■ Given request ■
Please quote the part of the Markov environment code below that opens with the words containing "## Markov environment" and closes with "self.state_space = len(self.transitions)", copying it word for word.
═════ Document
In [1]:
import jax
import jax.numpy as jnp
import jax.random as random

## Markov environment

In [2]:
class Markov:
    def __init__(self, transitions: dict, seed: int = 11):
        self.transitions = transitions
        self.state_space = len(self.transitions)
        self.transition_probs = {}
        self.rewards = {}
        
        key = random.PRNGKey(seed)
        for state in self.transitions.keys():
            self.rewards[state] = random.normal((key:=random.split(key)[0]), (1,))
            
            self.transition_probs[state] = {}
            for action in self.transitions[state]:
                next_states = self.transitions[state][action]
                self.transition_probs[state][action] = {}
                state_probs = random.randint((key:=random.split(key)[0]), (len(next_states),), 1, 2 * len(next_states))
══════════
═════ Information given
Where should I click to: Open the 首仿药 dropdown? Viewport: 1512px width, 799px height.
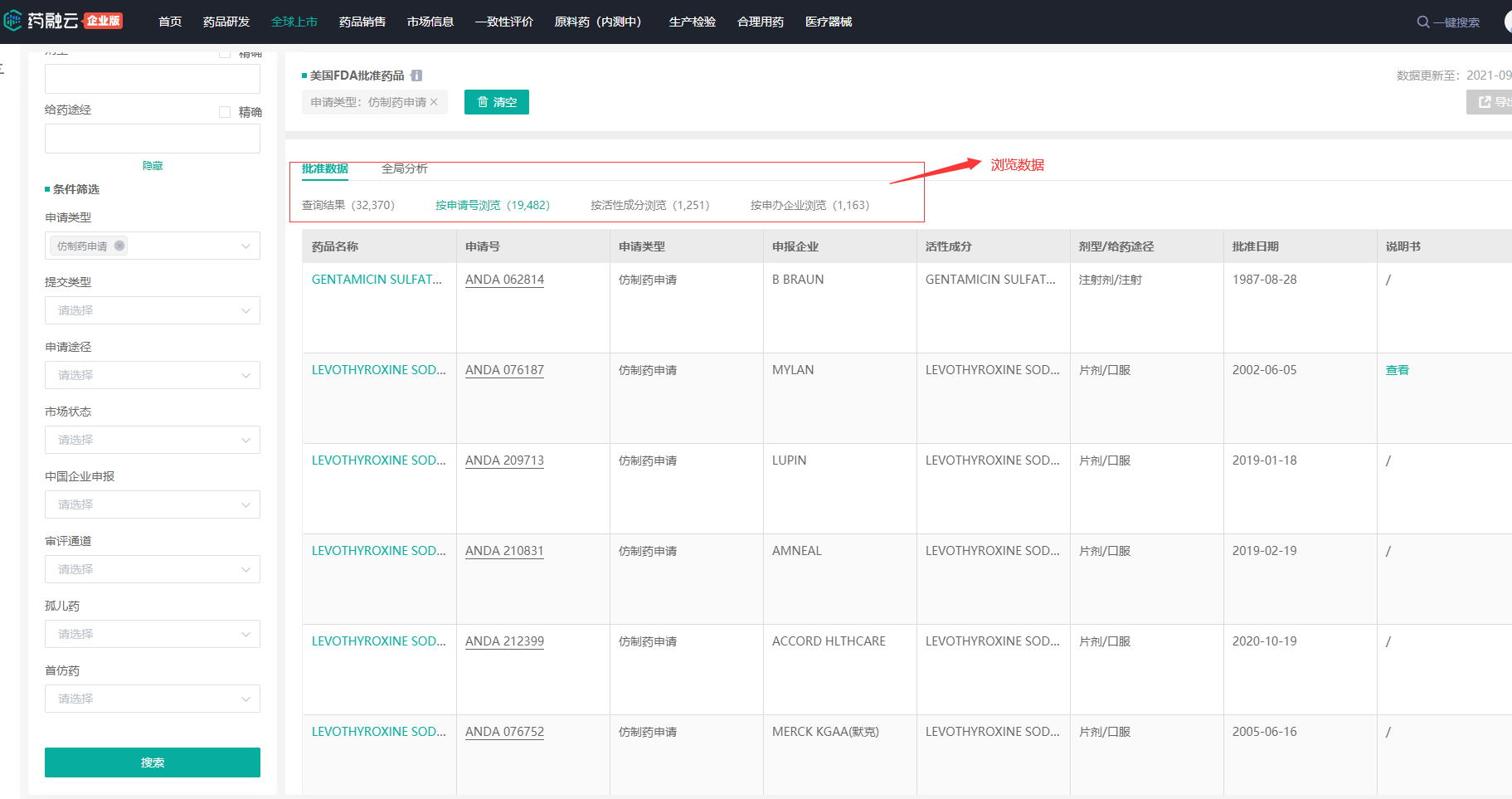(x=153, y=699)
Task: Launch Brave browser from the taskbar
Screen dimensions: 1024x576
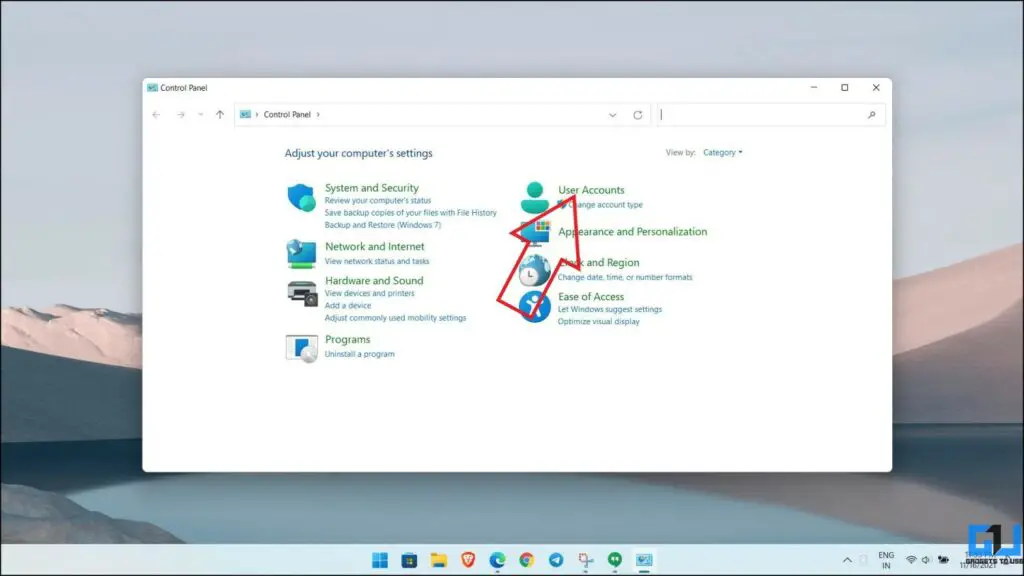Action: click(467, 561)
══════════
═════ Information given
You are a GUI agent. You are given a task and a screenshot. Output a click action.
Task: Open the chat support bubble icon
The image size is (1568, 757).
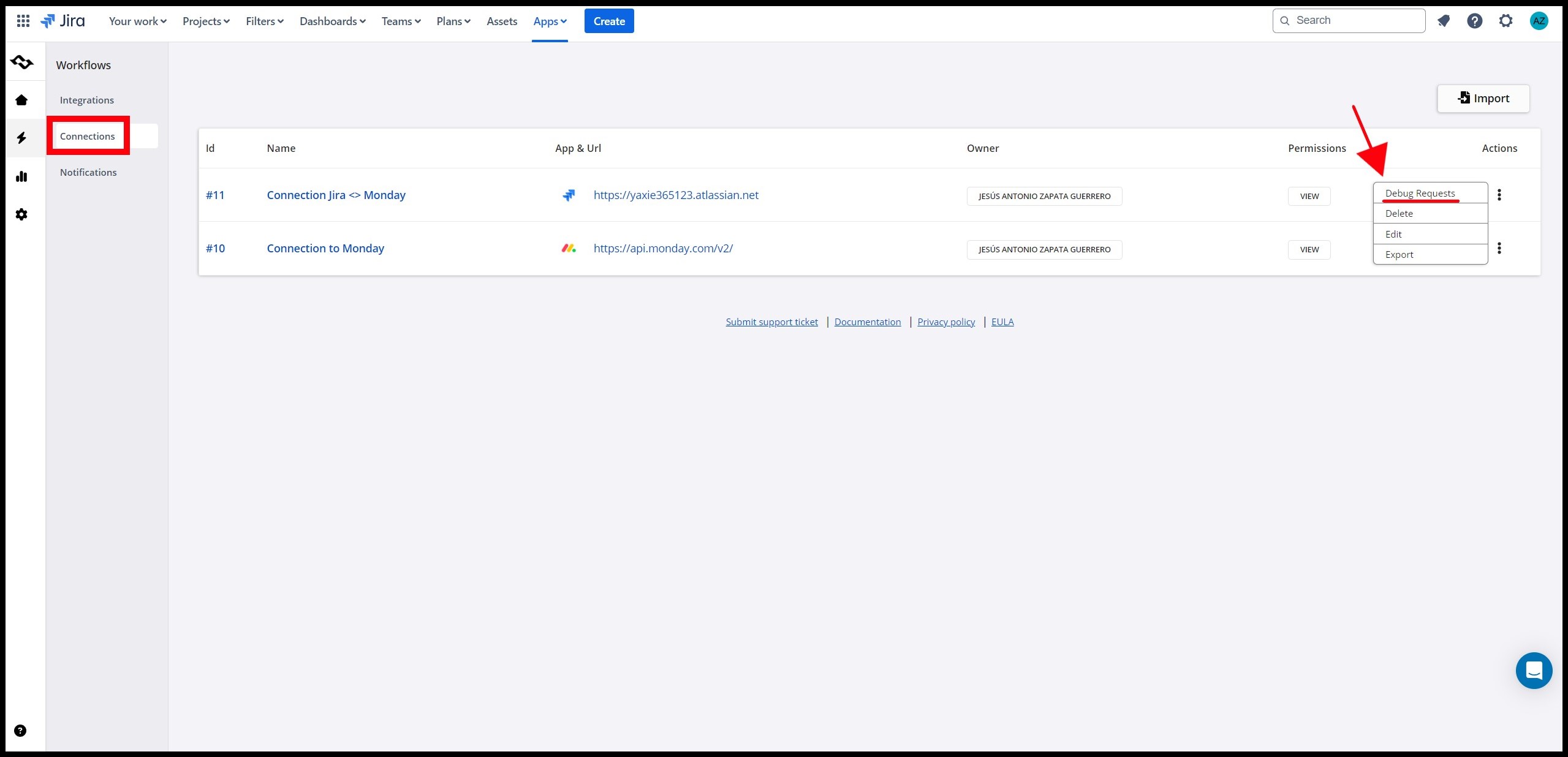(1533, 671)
══════════
■ Exercise answer ■
## Markov environment

In [2]:
class Markov:
    def __init__(self, transitions: dict, seed: int = 11):
        self.transitions = transitions
        self.state_space = len(self.transitions)